I never saw the lighthouse and trail signs had not been seen again either. I decided to walk another hour before turning back, if there were no further indications of where I was or where I was going. The cliff side trail became narrow and rocky, but the views were amazing. Several times I came to gates tied shut. The first had no keep out warnings and the sign just requested it to be kept closed, so I continued through them, retying them as I passed. 


Nearly reaching my time limit, I met two more hunters and their dogs on the trail   Although slightly wary of the big shotgun slung over one's shoulder, I greeted them in Greek. With smiles and a hello in return, I asked if this trail would lead me back to Hydra Town. They said, I should follow the trail for about two and a half hours up and over and I'll be there. Great! I am always reluctant to backtrack!

More beautiful views and a few isolated farm houses along the way before I entered a gate with several sheep blocking my path. Knowing that I've frequently taken wrong turns and ended up wrong places, I was unsure of this path. A barking dog made me pause. Then as he bounded under a nearby fence I once again assumed death was upon me. A farmer or shepard was quickly behind calling the dog. I asked if it was okay and he said, "okay". Okay! Good, the dog called back, but still those sheep in the path. I began walking towards them and they quickly ran up ahead. I had to follow them quite a way on the narrow trail before they found ground to veer onto. 

 With a few donkeys!

With the trail steeply heading up and getting rockier and the sun beginning to burn, I was slowly losing my mojo. I had to call upon my guardian angel to get me up that hill. 


 Resting for a few as I neared the top. 


Once I saw the big monastery on the hill I knew I was on the right path towards Hydra Town. 


A beautiful pine forest led through a couple of canyons before reaching the monastery hill and a goat farmers home. 




Just as I was heading up the hill, I heard bells, whistling and shouting. The farmer had just sent his herd charging down the hill, right along my path. I waited for a bit off to the side as they found their way to the other side of the canyon. 



The farmer stood his ground in the middle of my path. Again I wondered if I was on the correct route. He stood, the epitome of a Greek goat herder, beret over furrowed brow, bushy eyebrows over squinted eyes, nose protruding from the bushy mustache that covered the rest of his face. Leaning on a long staff, he watched me as I climbed up to his spot. "Yasas! Am I on the right path?" Finally a movement under the mustache, a smile, maybe? Then "Yes! American, eh? You did good hike."  Whew! 
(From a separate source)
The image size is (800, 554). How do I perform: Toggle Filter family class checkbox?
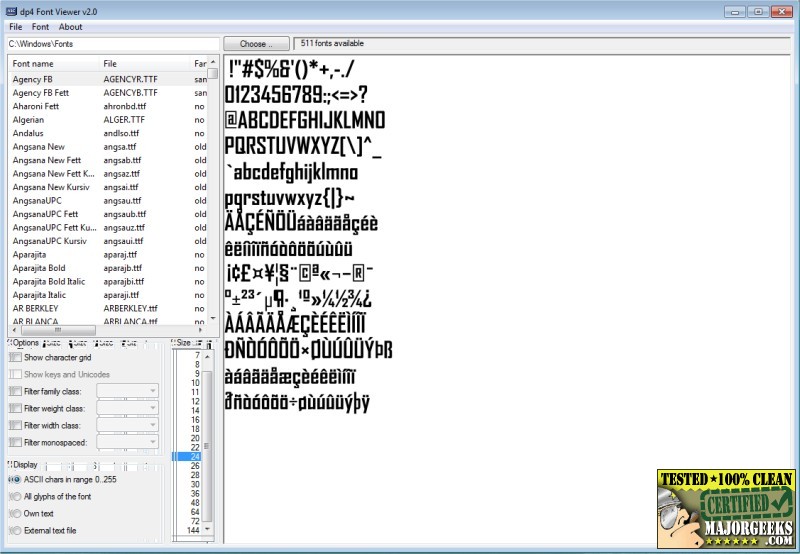[x=15, y=391]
Continuing my climb up and finally over to the view of Hydra Town below I finally relaxed into the hike again. I had kinda made it to Mt. Eros, definitely around it and was feeling the high of a good walk. 
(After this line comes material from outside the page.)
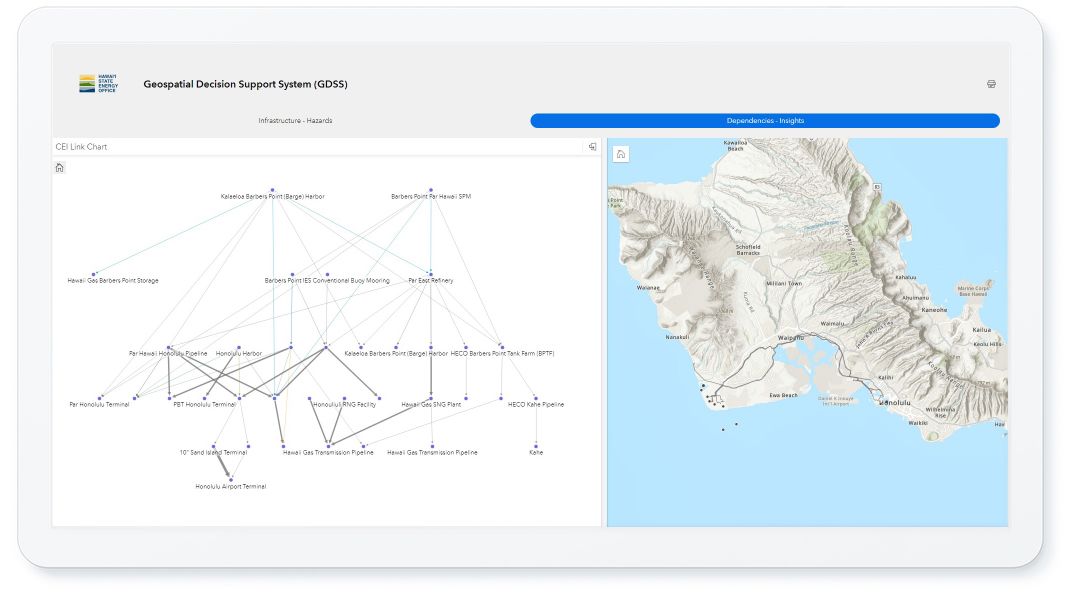Select the Honolulu Airport Terminal node
The image size is (1068, 600).
point(230,477)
Since it was Sunday, I thought it better to bypass the monastery, although it would have been nice to visit Elijah's eponym. 



The streets of town back towards the harbor are lined with the beautiful mansions of old sea captains, artists and musicians. One of them belongs to Leonard Cohen, who sings the opening for HBO's True Detective, "Nevermind". 
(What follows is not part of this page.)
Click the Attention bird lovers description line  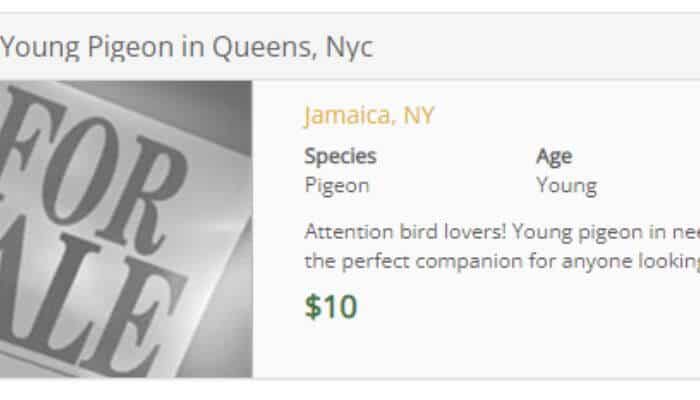point(502,232)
I think I would buy here too!


Back in town, I enjoyed homemade ice cream from one of the "cosmopolitan" shops. A quick shower and change and I was back in the town, this time heading west to see the setting sun. 



Heading down to the "beach", a concrete platform built into the rocky shoreline, I watched the sky's changing colors play in the clear waters. 



Back in port, I meandered along the storefronts and waited for an authentic Greek bistro to open. Enjoying some lamb and good red wine, I had made it a good day!! Time to rest for another!